Impact of A Pre-Existing Condition At Time of Personal Injury Claim

If the victim of an automobile accident has a pre-existing condition, the insurance company for the responsible driver might claim that the victim’s problems had been recognized by doctors even before the involved vehicles collided. Alternatively, the insurer might insist that, in light of the patient’s condition, more effort could have been exerted, in order to keep from aggravating that same condition.

Was the victim’s condition made worse by the accident?

That is the question that has to be answered. The attorney for the injured victim needs to produce evidence that can show that the answer to the above question is “yes.” If someone’s preexisting condition gets worse, following a collision, the negligent driver should be held liable for the increased amount of time and money that has to be directed at helping the injured victim.

How to prove that a given condition worsened as the result of an accident

Make it clear to those that will determine the settlement or the award the nature of the victim’s condition. What part of the victim’s body was different from that of the average person, even before the collision took place? Had that difference caused the victim to suffer pain or discomfort during the days leading up to the collision?

Produce medical records, which show that the victim was in reasonable health during the days before the accident.

Produce medical records, along with proof of medical expenses, in order to show that the victim’s existing problem got worse or produced evidence of complications during the days that followed the accident.

At what rate did the victim’s condition get worse?

That is an important question, because medical evidence shows that some conditions do worsen over time. Can it be shown that the rate at which a given victim’s condition was getting worse increased, following an accidental occurrence? If the rate of the progression does not appear to accelerate following the accident, the victim might have to deal with a decreased compensation.
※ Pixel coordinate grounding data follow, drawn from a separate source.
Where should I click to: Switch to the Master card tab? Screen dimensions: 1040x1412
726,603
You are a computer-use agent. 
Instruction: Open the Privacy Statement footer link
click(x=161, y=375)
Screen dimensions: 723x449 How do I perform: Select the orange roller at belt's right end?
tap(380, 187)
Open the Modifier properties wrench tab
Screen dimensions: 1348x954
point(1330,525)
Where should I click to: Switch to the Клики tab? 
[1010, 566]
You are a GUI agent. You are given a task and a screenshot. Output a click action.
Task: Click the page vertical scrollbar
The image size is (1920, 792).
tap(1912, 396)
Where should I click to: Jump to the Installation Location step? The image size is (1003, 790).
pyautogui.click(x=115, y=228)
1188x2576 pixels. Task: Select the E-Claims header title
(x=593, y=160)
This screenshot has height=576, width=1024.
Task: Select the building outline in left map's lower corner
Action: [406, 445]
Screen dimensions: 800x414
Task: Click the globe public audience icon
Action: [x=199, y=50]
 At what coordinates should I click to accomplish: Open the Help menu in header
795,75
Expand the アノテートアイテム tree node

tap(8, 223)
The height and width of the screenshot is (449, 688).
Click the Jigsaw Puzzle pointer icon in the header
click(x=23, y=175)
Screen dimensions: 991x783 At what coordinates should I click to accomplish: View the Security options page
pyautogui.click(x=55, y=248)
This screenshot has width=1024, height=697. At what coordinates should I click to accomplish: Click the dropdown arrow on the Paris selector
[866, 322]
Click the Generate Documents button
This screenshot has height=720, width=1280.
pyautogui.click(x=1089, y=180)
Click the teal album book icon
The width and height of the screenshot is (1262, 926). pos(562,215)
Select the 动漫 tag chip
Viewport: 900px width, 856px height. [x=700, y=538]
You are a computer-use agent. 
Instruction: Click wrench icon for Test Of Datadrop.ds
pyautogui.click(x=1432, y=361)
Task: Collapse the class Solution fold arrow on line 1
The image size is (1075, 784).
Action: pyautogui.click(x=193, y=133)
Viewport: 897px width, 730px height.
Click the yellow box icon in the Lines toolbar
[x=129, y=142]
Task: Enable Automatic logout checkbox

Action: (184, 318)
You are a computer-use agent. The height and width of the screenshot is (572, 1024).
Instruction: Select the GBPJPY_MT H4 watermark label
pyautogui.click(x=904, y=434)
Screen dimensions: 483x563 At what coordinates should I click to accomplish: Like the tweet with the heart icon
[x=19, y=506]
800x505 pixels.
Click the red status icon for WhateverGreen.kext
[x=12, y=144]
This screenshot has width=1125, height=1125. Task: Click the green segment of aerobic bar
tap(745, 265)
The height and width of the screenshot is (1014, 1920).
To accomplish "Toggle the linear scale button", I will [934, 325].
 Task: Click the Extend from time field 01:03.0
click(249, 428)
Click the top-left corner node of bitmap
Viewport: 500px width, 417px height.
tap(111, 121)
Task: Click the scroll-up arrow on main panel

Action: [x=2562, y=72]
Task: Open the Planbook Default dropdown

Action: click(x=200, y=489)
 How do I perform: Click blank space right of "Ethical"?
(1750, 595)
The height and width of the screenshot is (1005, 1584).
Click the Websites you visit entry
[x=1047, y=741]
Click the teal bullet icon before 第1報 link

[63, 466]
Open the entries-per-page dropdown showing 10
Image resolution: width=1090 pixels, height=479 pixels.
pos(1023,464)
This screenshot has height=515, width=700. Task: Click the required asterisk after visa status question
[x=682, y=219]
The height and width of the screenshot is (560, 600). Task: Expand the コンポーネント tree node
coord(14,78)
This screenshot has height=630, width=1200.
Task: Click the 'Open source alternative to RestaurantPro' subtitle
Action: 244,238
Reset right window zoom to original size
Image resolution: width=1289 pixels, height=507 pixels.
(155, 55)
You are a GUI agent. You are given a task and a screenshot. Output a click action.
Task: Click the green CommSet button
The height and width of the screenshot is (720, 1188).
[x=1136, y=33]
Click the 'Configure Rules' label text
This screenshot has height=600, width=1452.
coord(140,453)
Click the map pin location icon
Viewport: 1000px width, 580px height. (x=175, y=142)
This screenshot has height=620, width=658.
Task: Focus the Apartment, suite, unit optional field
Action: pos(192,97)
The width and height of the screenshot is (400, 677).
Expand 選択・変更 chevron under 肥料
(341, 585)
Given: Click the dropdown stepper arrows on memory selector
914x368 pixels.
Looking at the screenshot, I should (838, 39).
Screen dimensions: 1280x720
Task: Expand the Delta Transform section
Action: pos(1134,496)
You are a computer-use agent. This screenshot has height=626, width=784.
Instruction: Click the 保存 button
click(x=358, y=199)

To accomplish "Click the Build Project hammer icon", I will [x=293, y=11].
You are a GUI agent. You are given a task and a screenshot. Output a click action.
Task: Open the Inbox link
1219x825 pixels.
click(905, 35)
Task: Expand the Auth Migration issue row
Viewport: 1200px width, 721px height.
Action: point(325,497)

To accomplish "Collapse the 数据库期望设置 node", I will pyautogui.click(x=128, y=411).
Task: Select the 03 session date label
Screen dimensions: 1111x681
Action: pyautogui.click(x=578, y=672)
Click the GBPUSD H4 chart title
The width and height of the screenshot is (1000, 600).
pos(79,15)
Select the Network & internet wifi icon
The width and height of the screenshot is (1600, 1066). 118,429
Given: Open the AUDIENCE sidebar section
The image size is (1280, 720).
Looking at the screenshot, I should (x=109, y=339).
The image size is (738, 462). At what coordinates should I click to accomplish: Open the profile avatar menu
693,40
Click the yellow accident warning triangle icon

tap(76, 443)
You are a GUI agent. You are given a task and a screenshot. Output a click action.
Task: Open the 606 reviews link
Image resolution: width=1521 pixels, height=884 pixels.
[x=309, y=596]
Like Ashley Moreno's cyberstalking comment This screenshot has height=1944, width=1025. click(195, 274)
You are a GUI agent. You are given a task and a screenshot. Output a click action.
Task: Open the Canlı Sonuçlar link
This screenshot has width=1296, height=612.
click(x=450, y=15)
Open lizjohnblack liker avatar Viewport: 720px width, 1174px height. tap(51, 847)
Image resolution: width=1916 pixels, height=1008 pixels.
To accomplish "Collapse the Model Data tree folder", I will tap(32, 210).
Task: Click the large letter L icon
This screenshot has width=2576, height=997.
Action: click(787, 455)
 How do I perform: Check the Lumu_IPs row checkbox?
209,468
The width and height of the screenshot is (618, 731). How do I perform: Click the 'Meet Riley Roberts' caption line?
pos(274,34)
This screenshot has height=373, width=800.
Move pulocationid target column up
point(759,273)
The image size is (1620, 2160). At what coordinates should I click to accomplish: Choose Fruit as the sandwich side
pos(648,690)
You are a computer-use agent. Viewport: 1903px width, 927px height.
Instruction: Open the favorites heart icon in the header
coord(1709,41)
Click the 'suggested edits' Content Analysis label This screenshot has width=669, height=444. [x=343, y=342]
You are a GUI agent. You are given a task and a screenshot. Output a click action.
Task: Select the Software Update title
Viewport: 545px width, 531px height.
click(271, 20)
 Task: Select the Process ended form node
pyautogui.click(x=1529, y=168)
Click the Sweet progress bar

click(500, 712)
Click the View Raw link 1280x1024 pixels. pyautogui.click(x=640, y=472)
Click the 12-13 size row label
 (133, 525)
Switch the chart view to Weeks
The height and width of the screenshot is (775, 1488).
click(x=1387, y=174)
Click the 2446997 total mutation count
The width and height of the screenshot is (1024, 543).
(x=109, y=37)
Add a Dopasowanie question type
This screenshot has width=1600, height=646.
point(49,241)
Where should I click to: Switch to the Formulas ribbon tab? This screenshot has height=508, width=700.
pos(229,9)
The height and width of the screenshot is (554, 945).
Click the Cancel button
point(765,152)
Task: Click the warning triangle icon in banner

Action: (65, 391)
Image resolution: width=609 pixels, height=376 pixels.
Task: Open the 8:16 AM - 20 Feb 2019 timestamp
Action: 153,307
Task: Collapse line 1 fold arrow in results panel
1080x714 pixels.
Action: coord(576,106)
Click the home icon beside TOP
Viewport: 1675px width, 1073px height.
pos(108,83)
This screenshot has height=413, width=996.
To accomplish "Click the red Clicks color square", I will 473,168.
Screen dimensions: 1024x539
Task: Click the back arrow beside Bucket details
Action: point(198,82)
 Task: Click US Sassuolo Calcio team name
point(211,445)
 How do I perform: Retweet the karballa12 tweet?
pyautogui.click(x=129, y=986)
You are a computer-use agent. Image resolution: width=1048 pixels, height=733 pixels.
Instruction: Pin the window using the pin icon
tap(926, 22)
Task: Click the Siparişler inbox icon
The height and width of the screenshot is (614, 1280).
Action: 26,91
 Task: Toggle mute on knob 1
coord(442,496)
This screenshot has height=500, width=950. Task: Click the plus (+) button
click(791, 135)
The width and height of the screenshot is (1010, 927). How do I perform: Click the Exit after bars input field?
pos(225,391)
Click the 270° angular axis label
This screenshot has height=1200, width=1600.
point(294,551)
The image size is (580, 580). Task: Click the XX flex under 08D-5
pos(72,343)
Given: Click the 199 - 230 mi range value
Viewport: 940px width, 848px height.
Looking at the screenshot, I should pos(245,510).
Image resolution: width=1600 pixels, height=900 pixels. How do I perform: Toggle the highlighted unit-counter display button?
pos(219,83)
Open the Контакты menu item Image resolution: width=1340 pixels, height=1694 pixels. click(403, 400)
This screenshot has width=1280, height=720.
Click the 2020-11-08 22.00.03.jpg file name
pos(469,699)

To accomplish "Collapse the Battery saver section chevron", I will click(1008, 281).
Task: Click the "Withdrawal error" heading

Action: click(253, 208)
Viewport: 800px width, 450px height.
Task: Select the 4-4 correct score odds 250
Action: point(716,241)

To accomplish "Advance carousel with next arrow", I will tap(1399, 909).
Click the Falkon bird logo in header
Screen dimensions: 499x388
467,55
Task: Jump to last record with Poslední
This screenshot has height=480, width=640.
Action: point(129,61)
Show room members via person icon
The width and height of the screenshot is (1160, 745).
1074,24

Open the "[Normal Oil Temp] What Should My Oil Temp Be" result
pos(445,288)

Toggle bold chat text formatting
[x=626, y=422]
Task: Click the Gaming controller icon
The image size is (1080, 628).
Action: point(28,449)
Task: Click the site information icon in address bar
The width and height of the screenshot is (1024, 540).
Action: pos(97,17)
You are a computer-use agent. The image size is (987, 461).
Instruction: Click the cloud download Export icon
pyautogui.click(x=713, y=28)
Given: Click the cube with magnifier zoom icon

What else could get worse, besides the victim’s preexisting condition?

If the injury forced the victim to undergo surgery, and that procedure aided introduction of an infection, then the victim’s overall health would have declined. If the injured victim received a treatment, such as some medication, and that triggered development of problems, then those problems would have impaired some function within the victim’s body.

This last possibility might prove quite difficult to prove. It could be that, when measured by medical experts, the affected function exhibits an exceedingly slow rate of decline. Hence, the statute of limitations would keep even the best Personal Injury Lawyer in St. Catharines from gaining the right to make the negligent person liable for that one particular problem.